INPUT MATERIAL >>
____________________

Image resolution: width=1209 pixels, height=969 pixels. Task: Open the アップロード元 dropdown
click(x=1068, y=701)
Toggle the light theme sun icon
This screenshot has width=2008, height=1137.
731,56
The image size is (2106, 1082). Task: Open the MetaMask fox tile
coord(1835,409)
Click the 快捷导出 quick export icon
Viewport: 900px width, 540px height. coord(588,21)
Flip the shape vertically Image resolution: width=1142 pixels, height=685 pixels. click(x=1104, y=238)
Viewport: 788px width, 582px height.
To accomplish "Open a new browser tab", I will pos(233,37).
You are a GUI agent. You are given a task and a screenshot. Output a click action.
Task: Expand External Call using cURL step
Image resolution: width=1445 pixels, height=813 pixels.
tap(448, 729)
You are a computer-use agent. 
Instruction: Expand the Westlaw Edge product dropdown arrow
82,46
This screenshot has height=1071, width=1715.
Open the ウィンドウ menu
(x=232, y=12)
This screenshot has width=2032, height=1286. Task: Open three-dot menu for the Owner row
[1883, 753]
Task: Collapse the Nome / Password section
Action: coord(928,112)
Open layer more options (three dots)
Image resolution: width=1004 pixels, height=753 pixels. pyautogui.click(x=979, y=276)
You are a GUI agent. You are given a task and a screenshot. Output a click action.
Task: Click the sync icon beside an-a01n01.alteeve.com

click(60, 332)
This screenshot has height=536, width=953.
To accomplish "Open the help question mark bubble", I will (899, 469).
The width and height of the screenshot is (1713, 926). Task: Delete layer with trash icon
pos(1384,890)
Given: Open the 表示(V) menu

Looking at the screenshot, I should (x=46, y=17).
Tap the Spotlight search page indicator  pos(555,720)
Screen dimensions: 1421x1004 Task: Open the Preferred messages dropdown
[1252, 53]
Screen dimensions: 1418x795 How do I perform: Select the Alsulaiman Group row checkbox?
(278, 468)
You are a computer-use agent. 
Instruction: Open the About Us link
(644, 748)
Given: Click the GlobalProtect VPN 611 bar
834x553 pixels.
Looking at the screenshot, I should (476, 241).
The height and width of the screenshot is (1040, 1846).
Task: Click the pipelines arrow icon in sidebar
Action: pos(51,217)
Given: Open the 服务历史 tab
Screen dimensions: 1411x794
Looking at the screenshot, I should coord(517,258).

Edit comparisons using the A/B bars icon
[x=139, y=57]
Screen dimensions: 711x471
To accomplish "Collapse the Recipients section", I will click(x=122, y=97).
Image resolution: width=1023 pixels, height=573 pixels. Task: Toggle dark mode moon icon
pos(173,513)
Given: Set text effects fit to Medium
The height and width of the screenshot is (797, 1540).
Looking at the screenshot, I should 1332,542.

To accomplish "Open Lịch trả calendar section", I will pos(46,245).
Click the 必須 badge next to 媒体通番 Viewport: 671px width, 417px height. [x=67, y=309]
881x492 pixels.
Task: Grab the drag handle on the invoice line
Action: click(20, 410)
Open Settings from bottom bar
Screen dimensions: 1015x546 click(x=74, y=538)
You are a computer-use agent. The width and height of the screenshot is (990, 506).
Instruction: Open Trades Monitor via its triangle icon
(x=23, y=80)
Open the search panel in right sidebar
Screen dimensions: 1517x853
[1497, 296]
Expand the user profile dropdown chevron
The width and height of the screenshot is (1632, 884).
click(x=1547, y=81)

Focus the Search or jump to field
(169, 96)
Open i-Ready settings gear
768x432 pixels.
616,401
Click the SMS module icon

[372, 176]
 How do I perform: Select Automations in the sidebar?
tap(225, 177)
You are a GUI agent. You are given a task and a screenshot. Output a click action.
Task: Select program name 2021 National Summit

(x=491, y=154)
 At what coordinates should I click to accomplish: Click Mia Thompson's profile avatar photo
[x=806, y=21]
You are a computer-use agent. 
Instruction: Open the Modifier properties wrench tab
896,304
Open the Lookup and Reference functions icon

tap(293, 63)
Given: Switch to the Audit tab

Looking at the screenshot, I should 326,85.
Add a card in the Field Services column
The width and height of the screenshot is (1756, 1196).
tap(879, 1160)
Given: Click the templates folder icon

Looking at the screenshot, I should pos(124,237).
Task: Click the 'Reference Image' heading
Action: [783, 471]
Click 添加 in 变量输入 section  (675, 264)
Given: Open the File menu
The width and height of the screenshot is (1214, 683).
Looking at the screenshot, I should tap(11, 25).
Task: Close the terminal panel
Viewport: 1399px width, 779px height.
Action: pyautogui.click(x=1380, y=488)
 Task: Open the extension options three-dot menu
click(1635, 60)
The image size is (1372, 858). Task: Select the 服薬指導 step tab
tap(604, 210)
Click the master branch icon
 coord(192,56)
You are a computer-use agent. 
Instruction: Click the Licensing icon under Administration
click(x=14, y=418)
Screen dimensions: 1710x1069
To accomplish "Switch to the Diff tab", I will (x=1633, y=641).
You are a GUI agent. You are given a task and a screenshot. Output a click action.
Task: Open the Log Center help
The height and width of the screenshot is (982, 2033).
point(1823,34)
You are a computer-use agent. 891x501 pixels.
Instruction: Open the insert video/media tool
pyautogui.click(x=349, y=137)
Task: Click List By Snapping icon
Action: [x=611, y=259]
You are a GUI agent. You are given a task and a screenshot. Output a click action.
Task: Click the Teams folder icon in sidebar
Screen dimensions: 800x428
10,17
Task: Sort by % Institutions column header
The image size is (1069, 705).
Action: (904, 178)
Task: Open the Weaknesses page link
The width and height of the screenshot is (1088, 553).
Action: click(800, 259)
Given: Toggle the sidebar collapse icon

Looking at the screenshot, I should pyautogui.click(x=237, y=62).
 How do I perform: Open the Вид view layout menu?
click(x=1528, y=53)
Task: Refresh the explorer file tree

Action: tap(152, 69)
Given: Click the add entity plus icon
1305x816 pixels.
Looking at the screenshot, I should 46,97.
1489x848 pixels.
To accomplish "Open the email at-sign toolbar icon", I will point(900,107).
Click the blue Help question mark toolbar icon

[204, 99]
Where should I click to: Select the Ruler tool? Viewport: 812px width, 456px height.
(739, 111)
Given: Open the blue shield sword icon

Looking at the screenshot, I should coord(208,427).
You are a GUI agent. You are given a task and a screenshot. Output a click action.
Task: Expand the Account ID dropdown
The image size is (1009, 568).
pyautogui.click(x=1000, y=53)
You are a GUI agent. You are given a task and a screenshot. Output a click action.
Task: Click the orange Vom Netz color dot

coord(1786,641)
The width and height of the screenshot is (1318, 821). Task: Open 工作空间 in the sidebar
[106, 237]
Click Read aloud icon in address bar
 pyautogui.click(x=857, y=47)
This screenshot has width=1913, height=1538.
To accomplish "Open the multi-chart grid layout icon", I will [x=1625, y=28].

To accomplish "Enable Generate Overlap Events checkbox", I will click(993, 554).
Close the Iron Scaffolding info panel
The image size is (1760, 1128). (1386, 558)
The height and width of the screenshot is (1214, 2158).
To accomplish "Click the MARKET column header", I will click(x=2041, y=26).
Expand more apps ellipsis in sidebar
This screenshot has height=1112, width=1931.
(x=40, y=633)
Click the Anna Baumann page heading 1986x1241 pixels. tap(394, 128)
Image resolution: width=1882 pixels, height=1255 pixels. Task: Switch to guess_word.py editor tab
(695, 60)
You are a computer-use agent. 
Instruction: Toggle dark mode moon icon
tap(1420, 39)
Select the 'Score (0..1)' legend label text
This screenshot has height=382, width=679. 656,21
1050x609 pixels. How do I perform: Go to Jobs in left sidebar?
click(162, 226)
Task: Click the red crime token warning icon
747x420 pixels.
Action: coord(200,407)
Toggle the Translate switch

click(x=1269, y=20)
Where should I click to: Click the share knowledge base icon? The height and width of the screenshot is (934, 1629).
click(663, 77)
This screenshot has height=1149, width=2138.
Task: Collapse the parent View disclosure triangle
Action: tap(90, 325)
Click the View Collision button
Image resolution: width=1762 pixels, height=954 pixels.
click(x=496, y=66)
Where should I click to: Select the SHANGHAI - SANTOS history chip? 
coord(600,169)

____________________

WHAT TO DO >> Leave out every line above except those from the line with "The image size is (2106, 1082)." up to and including the line with "Viewport: 788px width, 582px height.", and copy those exactly.

EXPECTED OUTPUT >>
The image size is (2106, 1082). Task: Open the MetaMask fox tile
coord(1835,409)
Click the 快捷导出 quick export icon
Viewport: 900px width, 540px height. coord(588,21)
Flip the shape vertically Image resolution: width=1142 pixels, height=685 pixels. click(x=1104, y=238)
Viewport: 788px width, 582px height.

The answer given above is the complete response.